EXERCISE DETAILS: Without changing a word, copy every line of the listing below and leave out the images.

+---+

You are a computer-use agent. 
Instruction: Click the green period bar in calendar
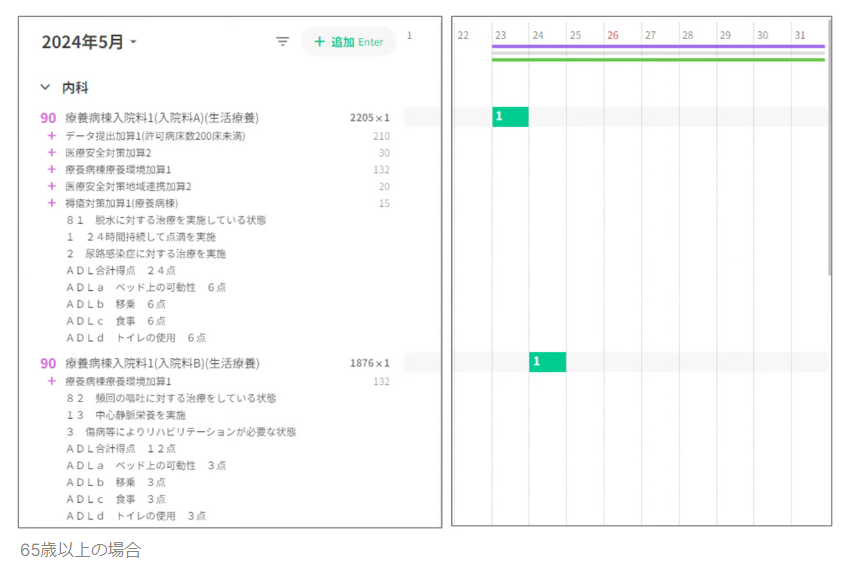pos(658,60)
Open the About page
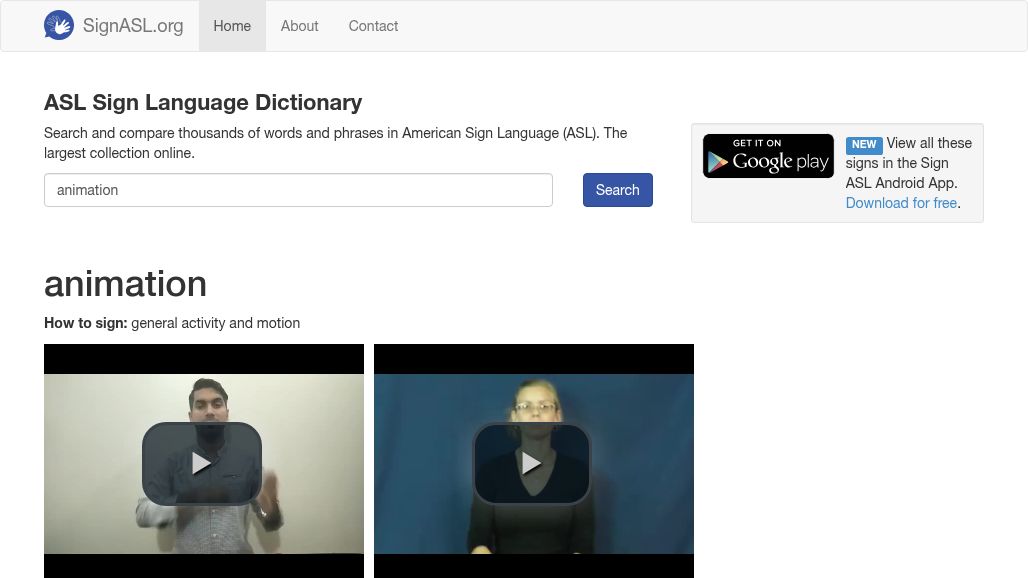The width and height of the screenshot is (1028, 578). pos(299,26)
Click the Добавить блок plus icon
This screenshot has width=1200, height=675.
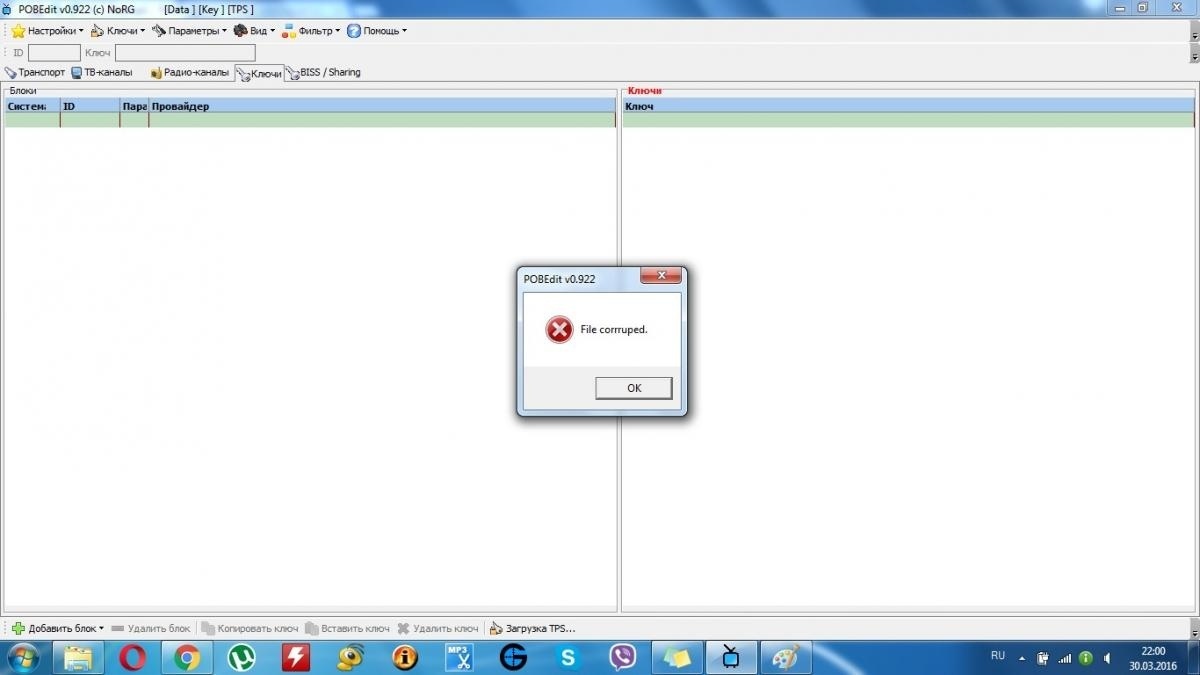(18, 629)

+---+

ANSWER AREA:
You are a computer-use agent. 
Instruction: Click the green period bar in calendar
pos(658,60)
Open the About page
The width and height of the screenshot is (1028, 578). pos(299,26)
Click the Добавить блок plus icon
This screenshot has width=1200, height=675.
(18, 629)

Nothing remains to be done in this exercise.